How Suning Scaled Its Membership System for Double‑11: Architecture Evolution and Multi‑Active Deployment
The article details Suning’s decade‑long evolution of its membership platform for the Double‑11 shopping festival, covering early offline CS architecture, the transition to a WebSphere‑based e‑commerce system, vertical module splitting, data migration with Spark and Hive, and the implementation of same‑city multi‑active deployment.
Architecture Evolution of Suning Membership Platform
The membership platform has been refactored through four major phases to support rapid O2O growth and large‑scale events such as Double‑11.
1. Early Offline‑Centric CS Architecture
Each physical store ran a Windows client that communicated over TCP to an IIS‑based server. The server accessed a Sybase database via ODBC. This monolithic client‑server model could not scale as store count and transaction volume increased.
2. Partnership‑Based E‑Commerce System (Yigou)
To overcome the scalability ceiling, Suning adopted a commercial stack:
Application server: WebSphere Application Server (WAS) clustered behind an F5 load balancer.
Database: DB2 on a high‑reliability mini‑computer.
Integration: Enterprise Service Bus (ESB) for synchronous services and MQ for asynchronous messaging.
Functional decomposition into five modules: communication adapters, transaction processing, broadcast services, batch processing, and administration.

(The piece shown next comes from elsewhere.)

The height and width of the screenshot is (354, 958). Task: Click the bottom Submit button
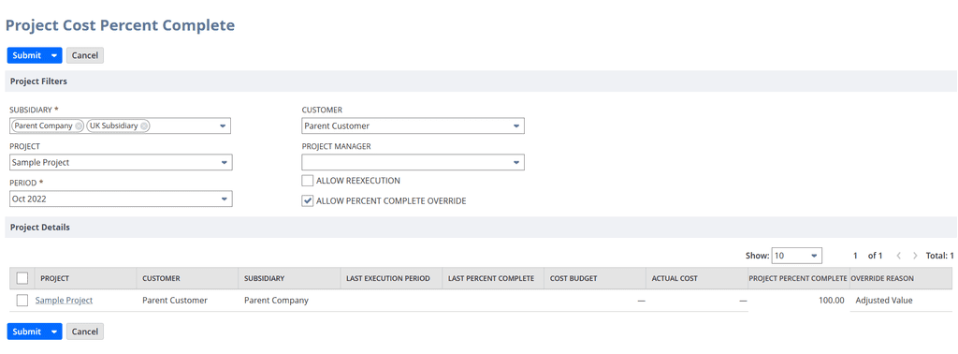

Although this architecture supported the initial e‑commerce surge, it introduced several constraints:
Limited flexibility due to proprietary components.
Single‑data‑source design prevented horizontal scaling.
Read/write splitting and Redis caching were insufficient for peak loads.
3. Self‑Developed Vertical Splitting (Suning Framework)
Suning built its own stack to replace the commercial suite:
Suning Framework (SNF) – core application framework.
Data Access Layer (DAL) – unified DB access.
Remote Service Framework (RSF) – real‑time inter‑service calls.
Message middleware: ActiveMQ and Kafka .
Configuration management: Suning Configuration Management (SCM) .
Authentication: User Account and Authentication (UAA) .
Task scheduling: Unification Task Server (UTS) .
Functionality was split into independent sub‑systems:
Pre‑combination (cross‑module orchestration).
Level management.
Account profile.
Account.
Reporting.
Each sub‑system runs on its own WildFly cluster with MySQL (one master, two slaves). This vertical segmentation isolates workloads, improves performance, and enables independent scaling.
4. Data Migration Strategy
Migration from DB2 to MySQL leveraged Spark and Hive in a multi‑step pipeline:
Extract all partitioned DB2 tables into Hive “A‑class” tables using Spark.
Classify extracted rows:
B‑class : invalid data.
C‑class : clean data after filtering.
D‑class : data that failed validation.
Insert B‑class rows into historical tables of the new system.
For C‑class rows:
Simple transformation – generate INSERT SQL directly and load into MySQL.
Complex transformation – write intermediate results to Hive “E‑class” tables, then query to generate INSERT statements.
When fixing specific member records, delete the corresponding rows in MySQL, re‑run the transformation, and re‑insert.
5. Route Switching Procedure (Zero‑Downtime Migration)
The migration was performed in two phases to avoid service interruption:
Phase 1 – Low‑Latency Query Interfaces
Old system continues to handle writes; each create/update writes a record to a pending_tasks table.
Historical data is bulk‑loaded into the new MySQL clusters.
After data verification, a scheduled job processes pending_tasks, invoking the new system’s APIs.
Phase 2 – High‑Latency Queries and Writes
New member IDs are allocated from a distinct numeric range to avoid collisions.
Extensive monitoring and bug‑fix cycles are run while gradually routing remaining interfaces to the new system.
6. Same‑City Multi‑Active Deployment
To eliminate the single‑datacenter bottleneck, a secondary data center (sub‑room B) was built. The vertically split sub‑systems (account profile, level, account) are deployed in both locations. Routing between sites uses RSF; most business logic stays within a single site, except for cross‑site operations such as member registration. Database consistency is maintained via MySQL binlog replication.
7. Future Direction – Cross‑City Multi‑Active Architecture
The next evolution targets geographically distributed multi‑active deployment:
Full member data synchronization across all sites.
Each site can act as primary or backup, enabling automatic failover.
Continued platformization to integrate additional member services and expose a rentable “membership‑as‑a‑service” offering.